We hear people talking about setting REALISTIC goals. When you’re practicing, do you have a specific goal in mind or are you just running over the tunes? Unless you have a specific realistic goal you’re wasting your time and may be doing more damage than good! Whoa! This is not permission to skip practice. It’s a swat up aside the head. Let me explain.

Practicing should be all about teaching your fingers to behave. Everybody talks about “muscle memory”. Here’s what they’re really saying. If you teach your fingers to do the right things, you can shift your attention toward other priorities, such as phrasing, blowing good tone, and playing in unison with pipers and drummers. If you haven’t taught your fingers correctly, they’ll fight you every step of the way. They’ll dominate your thoughts (What note comes next?) and take your focus away from what you should be thinking about.

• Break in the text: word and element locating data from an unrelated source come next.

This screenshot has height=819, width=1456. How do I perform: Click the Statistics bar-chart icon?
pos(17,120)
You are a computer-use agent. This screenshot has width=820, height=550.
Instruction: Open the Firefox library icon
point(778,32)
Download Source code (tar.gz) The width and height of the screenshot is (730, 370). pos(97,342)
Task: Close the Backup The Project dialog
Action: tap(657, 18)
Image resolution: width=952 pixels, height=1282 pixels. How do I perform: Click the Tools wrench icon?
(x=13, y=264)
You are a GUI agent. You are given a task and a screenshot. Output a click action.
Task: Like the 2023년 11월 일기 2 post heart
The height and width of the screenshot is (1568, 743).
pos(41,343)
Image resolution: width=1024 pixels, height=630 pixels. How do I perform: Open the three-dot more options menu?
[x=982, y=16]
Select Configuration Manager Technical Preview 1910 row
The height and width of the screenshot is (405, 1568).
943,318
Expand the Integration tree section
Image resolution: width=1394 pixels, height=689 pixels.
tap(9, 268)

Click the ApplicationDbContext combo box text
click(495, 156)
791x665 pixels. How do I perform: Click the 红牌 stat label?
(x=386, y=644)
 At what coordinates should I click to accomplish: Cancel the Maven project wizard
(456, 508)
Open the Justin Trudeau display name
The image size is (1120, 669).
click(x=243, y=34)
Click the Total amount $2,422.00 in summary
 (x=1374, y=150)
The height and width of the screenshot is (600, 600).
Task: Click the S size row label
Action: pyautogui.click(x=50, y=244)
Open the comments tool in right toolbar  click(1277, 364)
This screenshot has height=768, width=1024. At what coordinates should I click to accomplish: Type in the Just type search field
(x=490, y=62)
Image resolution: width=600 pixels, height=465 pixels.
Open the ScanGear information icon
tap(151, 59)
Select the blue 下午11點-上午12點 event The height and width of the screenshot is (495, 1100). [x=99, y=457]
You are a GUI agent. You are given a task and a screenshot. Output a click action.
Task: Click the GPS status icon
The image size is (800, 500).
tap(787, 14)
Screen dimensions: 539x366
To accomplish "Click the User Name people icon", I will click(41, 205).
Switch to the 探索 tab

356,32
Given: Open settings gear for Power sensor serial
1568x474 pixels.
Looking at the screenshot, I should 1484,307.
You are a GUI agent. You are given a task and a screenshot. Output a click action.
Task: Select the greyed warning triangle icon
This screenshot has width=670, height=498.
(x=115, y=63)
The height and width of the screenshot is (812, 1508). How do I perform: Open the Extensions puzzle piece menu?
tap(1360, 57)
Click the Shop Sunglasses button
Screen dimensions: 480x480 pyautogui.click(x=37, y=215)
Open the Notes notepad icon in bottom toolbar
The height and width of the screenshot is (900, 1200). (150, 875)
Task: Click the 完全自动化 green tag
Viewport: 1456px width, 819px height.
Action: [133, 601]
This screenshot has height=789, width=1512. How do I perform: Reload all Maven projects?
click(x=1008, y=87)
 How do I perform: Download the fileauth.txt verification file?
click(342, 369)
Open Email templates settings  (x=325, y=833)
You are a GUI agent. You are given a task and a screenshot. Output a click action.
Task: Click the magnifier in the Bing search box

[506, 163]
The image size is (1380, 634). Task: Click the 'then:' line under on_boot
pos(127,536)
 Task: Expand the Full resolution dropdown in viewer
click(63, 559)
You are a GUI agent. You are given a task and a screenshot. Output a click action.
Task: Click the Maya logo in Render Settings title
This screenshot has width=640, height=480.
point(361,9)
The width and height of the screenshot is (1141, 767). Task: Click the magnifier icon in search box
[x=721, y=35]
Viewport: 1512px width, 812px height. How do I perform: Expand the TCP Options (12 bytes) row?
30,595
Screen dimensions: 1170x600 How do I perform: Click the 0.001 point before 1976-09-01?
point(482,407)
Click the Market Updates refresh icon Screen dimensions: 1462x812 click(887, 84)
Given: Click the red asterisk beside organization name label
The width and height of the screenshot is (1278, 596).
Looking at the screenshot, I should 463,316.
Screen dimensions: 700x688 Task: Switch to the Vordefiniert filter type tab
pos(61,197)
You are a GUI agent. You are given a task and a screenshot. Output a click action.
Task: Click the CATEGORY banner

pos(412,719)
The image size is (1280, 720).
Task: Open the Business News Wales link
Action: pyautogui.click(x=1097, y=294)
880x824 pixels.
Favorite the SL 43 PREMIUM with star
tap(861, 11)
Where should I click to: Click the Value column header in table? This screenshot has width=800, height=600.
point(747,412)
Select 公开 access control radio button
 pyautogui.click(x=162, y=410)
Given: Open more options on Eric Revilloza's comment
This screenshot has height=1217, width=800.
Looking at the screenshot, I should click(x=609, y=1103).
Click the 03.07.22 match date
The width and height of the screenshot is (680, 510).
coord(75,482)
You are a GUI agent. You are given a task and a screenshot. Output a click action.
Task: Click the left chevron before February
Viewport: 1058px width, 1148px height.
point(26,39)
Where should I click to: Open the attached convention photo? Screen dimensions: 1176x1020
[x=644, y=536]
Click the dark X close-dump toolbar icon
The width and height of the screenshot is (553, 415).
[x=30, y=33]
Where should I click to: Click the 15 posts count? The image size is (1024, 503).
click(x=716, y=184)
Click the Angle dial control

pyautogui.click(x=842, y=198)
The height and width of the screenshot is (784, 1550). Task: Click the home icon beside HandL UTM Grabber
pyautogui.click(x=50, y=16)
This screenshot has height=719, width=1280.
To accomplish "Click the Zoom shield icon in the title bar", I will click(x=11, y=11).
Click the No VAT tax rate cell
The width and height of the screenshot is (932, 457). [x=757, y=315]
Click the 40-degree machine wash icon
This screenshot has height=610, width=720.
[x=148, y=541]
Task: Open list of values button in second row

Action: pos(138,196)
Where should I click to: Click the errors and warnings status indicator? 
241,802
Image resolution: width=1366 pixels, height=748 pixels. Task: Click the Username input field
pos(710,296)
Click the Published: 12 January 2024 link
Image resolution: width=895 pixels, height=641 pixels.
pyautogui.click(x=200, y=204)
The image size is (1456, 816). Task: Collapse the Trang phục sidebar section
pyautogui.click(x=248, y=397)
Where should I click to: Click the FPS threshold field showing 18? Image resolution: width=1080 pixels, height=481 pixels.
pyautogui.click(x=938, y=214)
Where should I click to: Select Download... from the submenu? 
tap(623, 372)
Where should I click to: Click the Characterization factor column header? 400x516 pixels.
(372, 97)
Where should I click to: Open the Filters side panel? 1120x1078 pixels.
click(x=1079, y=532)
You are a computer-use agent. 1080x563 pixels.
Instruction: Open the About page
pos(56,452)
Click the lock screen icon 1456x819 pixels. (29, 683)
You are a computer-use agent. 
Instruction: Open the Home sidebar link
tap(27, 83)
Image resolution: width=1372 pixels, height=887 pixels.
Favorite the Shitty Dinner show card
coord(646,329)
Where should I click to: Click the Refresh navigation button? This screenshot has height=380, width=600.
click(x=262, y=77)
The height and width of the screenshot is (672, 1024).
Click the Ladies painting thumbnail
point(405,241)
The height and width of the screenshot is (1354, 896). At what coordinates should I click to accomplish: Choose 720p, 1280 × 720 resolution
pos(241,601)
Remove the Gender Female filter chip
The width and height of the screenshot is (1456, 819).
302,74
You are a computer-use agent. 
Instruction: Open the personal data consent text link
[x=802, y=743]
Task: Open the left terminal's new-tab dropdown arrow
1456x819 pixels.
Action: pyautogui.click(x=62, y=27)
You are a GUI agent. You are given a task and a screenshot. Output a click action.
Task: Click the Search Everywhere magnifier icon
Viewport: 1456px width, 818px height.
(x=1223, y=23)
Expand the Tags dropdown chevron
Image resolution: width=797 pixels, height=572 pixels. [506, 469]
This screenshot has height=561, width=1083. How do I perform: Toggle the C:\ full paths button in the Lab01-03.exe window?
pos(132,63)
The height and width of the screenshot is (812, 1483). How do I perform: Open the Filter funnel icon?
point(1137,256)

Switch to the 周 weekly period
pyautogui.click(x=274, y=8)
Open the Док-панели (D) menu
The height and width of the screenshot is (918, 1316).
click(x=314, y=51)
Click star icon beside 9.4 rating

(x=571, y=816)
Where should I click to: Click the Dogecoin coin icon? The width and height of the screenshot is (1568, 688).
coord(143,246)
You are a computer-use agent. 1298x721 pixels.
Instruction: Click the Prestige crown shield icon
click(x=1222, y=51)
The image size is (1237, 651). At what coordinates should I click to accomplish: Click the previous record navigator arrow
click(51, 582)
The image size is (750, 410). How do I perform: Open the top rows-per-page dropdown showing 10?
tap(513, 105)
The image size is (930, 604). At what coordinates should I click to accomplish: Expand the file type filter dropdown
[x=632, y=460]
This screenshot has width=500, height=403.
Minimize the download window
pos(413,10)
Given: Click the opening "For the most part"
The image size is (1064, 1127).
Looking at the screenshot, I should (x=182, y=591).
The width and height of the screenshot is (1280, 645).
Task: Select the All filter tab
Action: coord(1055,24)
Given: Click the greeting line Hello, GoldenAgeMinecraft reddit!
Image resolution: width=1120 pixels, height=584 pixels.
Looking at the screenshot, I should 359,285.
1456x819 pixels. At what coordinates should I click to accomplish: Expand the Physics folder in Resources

Once you teach your fingers correctly, playing becomes a matter of guiding the melody and tempo and producing a great sound. If you haven’t prepared your fingers to take over the technical aspect of playing, you’ll never play music! Once you’ve taught your fingers, you have to learn to trust them. Switch off the computer and use the force!

This all came about working with pipers to improve technique and memorization. Too often we’re thinking about the wrong things. There was another question that I’ll touch on here and then expand on in a later post. “Do I watch the Pipe Major or the Bass Drummer?” The answer…YES. You watch both and others, all for different reasons.

We’re going to drill down on this over the next few days. Gear up and hunker down. Now go back and read this again.